- [Task statement]
The full listing should be transcribed verbatim.

=== Section Start ===

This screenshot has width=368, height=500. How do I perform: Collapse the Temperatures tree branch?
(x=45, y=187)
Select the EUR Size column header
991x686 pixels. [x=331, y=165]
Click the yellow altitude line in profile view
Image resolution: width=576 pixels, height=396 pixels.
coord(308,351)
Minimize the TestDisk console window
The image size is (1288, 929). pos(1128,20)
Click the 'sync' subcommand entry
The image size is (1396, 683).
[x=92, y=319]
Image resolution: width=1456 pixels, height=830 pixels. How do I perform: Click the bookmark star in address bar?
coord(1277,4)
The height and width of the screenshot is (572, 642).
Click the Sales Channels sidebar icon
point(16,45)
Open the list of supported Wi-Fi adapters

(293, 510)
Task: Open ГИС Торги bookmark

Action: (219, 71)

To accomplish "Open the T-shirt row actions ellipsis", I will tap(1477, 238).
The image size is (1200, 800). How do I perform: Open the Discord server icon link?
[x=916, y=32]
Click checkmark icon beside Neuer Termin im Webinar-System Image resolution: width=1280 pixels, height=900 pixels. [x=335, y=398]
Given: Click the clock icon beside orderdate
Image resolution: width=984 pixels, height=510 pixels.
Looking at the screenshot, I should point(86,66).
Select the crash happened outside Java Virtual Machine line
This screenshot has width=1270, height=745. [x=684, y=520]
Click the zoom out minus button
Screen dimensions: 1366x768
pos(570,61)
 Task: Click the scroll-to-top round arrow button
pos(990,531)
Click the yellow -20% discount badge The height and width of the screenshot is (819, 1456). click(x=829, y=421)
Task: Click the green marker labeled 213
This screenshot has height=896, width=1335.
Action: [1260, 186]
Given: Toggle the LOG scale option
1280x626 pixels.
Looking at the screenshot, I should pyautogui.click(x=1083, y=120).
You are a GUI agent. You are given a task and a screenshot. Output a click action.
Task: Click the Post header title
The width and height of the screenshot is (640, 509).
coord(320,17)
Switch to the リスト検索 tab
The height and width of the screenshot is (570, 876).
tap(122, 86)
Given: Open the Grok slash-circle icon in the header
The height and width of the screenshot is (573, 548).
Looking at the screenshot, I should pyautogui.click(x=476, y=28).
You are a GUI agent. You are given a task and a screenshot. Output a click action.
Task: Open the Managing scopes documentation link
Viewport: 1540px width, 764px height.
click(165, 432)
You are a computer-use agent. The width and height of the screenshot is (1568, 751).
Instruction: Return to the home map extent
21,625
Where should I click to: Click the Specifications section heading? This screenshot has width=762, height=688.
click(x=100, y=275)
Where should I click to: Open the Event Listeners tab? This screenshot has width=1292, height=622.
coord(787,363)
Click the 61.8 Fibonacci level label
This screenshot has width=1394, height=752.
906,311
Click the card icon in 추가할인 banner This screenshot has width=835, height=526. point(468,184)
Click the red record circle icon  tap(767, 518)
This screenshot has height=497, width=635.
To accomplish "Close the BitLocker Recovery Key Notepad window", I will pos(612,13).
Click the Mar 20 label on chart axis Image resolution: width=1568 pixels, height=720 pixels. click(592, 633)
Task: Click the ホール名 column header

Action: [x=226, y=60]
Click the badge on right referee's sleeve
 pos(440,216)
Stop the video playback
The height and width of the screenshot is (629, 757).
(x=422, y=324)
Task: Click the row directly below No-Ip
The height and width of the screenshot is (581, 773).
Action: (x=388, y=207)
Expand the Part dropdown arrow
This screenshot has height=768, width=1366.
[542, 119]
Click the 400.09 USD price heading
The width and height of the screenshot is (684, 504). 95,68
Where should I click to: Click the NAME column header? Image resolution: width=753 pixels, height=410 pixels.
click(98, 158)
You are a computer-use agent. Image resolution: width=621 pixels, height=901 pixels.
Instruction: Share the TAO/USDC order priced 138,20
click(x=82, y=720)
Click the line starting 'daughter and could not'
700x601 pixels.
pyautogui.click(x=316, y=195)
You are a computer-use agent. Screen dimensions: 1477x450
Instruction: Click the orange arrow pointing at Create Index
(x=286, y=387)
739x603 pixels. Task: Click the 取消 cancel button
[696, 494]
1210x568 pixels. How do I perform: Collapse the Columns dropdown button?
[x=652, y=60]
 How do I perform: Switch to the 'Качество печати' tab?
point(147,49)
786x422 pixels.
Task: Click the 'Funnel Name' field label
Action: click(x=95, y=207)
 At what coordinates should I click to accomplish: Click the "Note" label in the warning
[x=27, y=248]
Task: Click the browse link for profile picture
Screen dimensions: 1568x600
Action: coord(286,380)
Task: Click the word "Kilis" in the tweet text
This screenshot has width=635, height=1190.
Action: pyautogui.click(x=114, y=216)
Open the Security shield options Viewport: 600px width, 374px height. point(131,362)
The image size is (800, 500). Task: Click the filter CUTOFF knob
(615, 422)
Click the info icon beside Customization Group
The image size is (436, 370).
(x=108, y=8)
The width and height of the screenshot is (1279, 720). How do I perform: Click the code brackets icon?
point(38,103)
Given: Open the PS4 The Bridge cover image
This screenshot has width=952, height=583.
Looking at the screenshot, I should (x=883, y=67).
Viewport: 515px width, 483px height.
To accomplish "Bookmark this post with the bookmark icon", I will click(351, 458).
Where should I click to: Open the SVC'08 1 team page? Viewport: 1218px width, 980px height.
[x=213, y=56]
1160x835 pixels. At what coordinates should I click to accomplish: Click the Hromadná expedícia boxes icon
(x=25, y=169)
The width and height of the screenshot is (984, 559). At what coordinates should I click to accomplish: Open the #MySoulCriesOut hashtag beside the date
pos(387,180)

=== Section End ===

- [Result]
This screenshot has width=368, height=500. How do I perform: Collapse the Temperatures tree branch?
(x=45, y=187)
Select the EUR Size column header
991x686 pixels. [x=331, y=165]
Click the yellow altitude line in profile view
Image resolution: width=576 pixels, height=396 pixels.
coord(308,351)
Minimize the TestDisk console window
The image size is (1288, 929). pos(1128,20)
Click the 'sync' subcommand entry
The image size is (1396, 683).
[x=92, y=319]
Image resolution: width=1456 pixels, height=830 pixels. How do I perform: Click the bookmark star in address bar?
coord(1277,4)
The height and width of the screenshot is (572, 642).
Click the Sales Channels sidebar icon
point(16,45)
Open the list of supported Wi-Fi adapters

(293, 510)
Task: Open ГИС Торги bookmark

Action: (219, 71)

To accomplish "Open the T-shirt row actions ellipsis", I will tap(1477, 238).
The image size is (1200, 800). How do I perform: Open the Discord server icon link?
[x=916, y=32]
Click checkmark icon beside Neuer Termin im Webinar-System Image resolution: width=1280 pixels, height=900 pixels. [x=335, y=398]
Given: Click the clock icon beside orderdate
Image resolution: width=984 pixels, height=510 pixels.
Looking at the screenshot, I should point(86,66).
Select the crash happened outside Java Virtual Machine line
This screenshot has width=1270, height=745. [x=684, y=520]
Click the zoom out minus button
Screen dimensions: 1366x768
pos(570,61)
 Task: Click the scroll-to-top round arrow button
pos(990,531)
Click the yellow -20% discount badge The height and width of the screenshot is (819, 1456). click(x=829, y=421)
Task: Click the green marker labeled 213
This screenshot has height=896, width=1335.
Action: [1260, 186]
Given: Toggle the LOG scale option
1280x626 pixels.
Looking at the screenshot, I should pyautogui.click(x=1083, y=120).
You are a GUI agent. You are given a task and a screenshot. Output a click action.
Task: Click the Post header title
The width and height of the screenshot is (640, 509).
coord(320,17)
Switch to the リスト検索 tab
The height and width of the screenshot is (570, 876).
tap(122, 86)
Given: Open the Grok slash-circle icon in the header
The height and width of the screenshot is (573, 548).
Looking at the screenshot, I should pyautogui.click(x=476, y=28).
You are a GUI agent. You are given a task and a screenshot. Output a click action.
Task: Open the Managing scopes documentation link
Viewport: 1540px width, 764px height.
click(165, 432)
You are a computer-use agent. The width and height of the screenshot is (1568, 751).
Instruction: Return to the home map extent
21,625
Where should I click to: Click the Specifications section heading? This screenshot has width=762, height=688.
click(x=100, y=275)
Where should I click to: Open the Event Listeners tab? This screenshot has width=1292, height=622.
coord(787,363)
Click the 61.8 Fibonacci level label
This screenshot has width=1394, height=752.
906,311
Click the card icon in 추가할인 banner This screenshot has width=835, height=526. point(468,184)
Click the red record circle icon  tap(767, 518)
This screenshot has height=497, width=635.
To accomplish "Close the BitLocker Recovery Key Notepad window", I will pos(612,13).
Click the Mar 20 label on chart axis Image resolution: width=1568 pixels, height=720 pixels. click(592, 633)
Task: Click the ホール名 column header

Action: [x=226, y=60]
Click the badge on right referee's sleeve
 pos(440,216)
Stop the video playback
The height and width of the screenshot is (629, 757).
(x=422, y=324)
Task: Click the row directly below No-Ip
The height and width of the screenshot is (581, 773).
Action: (x=388, y=207)
Expand the Part dropdown arrow
This screenshot has height=768, width=1366.
[542, 119]
Click the 400.09 USD price heading
The width and height of the screenshot is (684, 504). 95,68
Where should I click to: Click the NAME column header? Image resolution: width=753 pixels, height=410 pixels.
click(98, 158)
You are a computer-use agent. Image resolution: width=621 pixels, height=901 pixels.
Instruction: Share the TAO/USDC order priced 138,20
click(x=82, y=720)
Click the line starting 'daughter and could not'
700x601 pixels.
pyautogui.click(x=316, y=195)
You are a computer-use agent. Screen dimensions: 1477x450
Instruction: Click the orange arrow pointing at Create Index
(x=286, y=387)
739x603 pixels. Task: Click the 取消 cancel button
[696, 494]
1210x568 pixels. How do I perform: Collapse the Columns dropdown button?
[x=652, y=60]
 How do I perform: Switch to the 'Качество печати' tab?
point(147,49)
786x422 pixels.
Task: Click the 'Funnel Name' field label
Action: click(x=95, y=207)
 At what coordinates should I click to accomplish: Click the "Note" label in the warning
[x=27, y=248]
Task: Click the browse link for profile picture
Screen dimensions: 1568x600
Action: coord(286,380)
Task: Click the word "Kilis" in the tweet text
This screenshot has width=635, height=1190.
Action: pyautogui.click(x=114, y=216)
Open the Security shield options Viewport: 600px width, 374px height. point(131,362)
The image size is (800, 500). Task: Click the filter CUTOFF knob
(615, 422)
Click the info icon beside Customization Group
The image size is (436, 370).
(x=108, y=8)
The width and height of the screenshot is (1279, 720). How do I perform: Click the code brackets icon?
point(38,103)
Given: Open the PS4 The Bridge cover image
This screenshot has width=952, height=583.
Looking at the screenshot, I should (x=883, y=67).
Viewport: 515px width, 483px height.
To accomplish "Bookmark this post with the bookmark icon", I will click(351, 458).
Where should I click to: Open the SVC'08 1 team page? Viewport: 1218px width, 980px height.
[x=213, y=56]
1160x835 pixels. At what coordinates should I click to accomplish: Click the Hromadná expedícia boxes icon
(x=25, y=169)
The width and height of the screenshot is (984, 559). At what coordinates should I click to accomplish: Open the #MySoulCriesOut hashtag beside the date
pos(387,180)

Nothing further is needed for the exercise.